Now, this won’t make him president or even the Republican nominee, no matter how much Democrats pray and chant that he carries the GOP banner in November. Trump has enormous negatives (the biggest negative ratings of any candidate in the history of politics, to use Trump’s own preferred brand of overstatement), and his hair will hit the ceiling of his popularity about a week before his skull does.
But in the meantime, Trump is providing some useful instruction to the other candidates about what the voters are looking for — and the candidate who should pay the closest attention is Hillary Clinton.
What Trump has going for him is that he doesn’t sound like a politician. He also doesn’t sound intelligent, thoughtful, statesmanlike or in any way prepared to be president of anything, much less of the United States, but that’s not my point at the moment.
My point is that voters are hungry for politicians who don’t pander, condescend or obfuscate. That’s why Bernie Sanders is having his smaller moment on the Democratic stage while Trump has his big moment in conservative-land. That’s how Jesse Ventura got elected governor of Minnesota (and didn’t do a half-bad job — he was a big supporter of rail) and how Ross Perot got about one in five votes in 1992.
But when it comes to pandering, condescending and obfuscating, nobody does more of it than Hillary Clinton. A woman who has never been anything but affluent for her entire life is trying to sell herself as someone who can relate on a personal level to average Americans, just like her husband could.

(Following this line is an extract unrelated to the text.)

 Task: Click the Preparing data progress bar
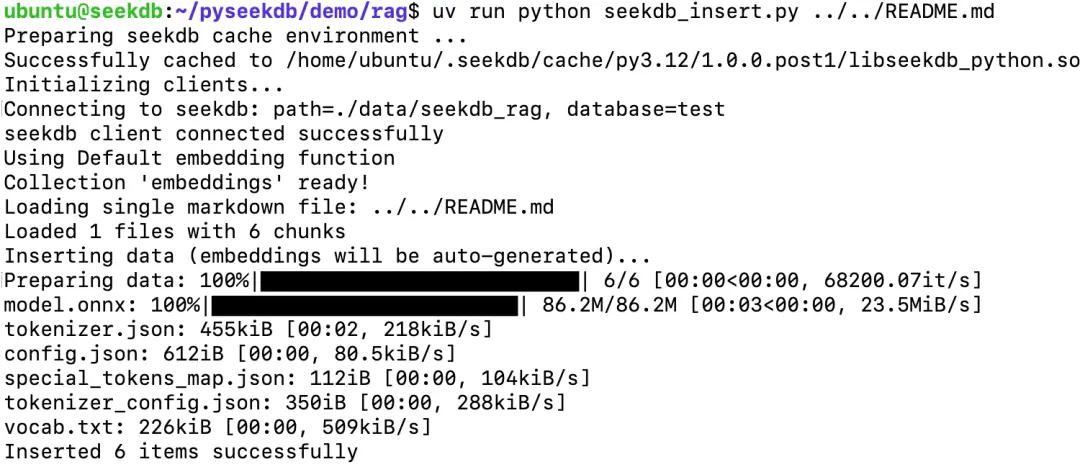pyautogui.click(x=419, y=280)
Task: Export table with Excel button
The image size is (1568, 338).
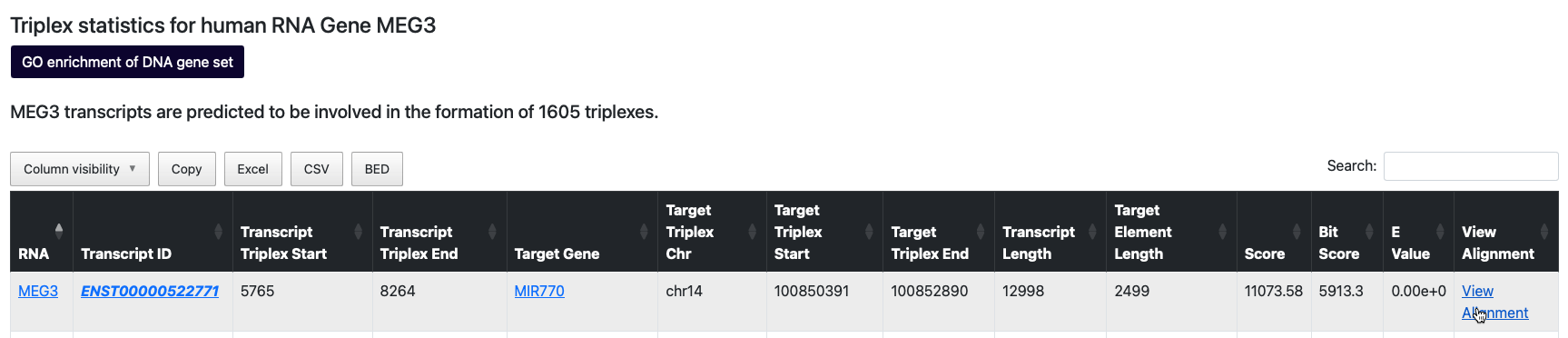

Well, she can’t, and she should top trying. She could take a lesson from Trump, who not only doesn’t apologize for his success, but flaunts it. Or better yet, she could learn from people we can actually respect, like Teddy Roosevelt, Franklin Roosevelt and the Kennedys.
The Roosevelts and Kennedys were rich, and they didn’t pretend to be anything else. Their strategy wasn’t to pose as if they were regular folks, but to honestly try to understand the lives and ambitions of those regular folks and to use their privileged backgrounds and the education and experiences that wealth bought for them to serve the interests of the common good.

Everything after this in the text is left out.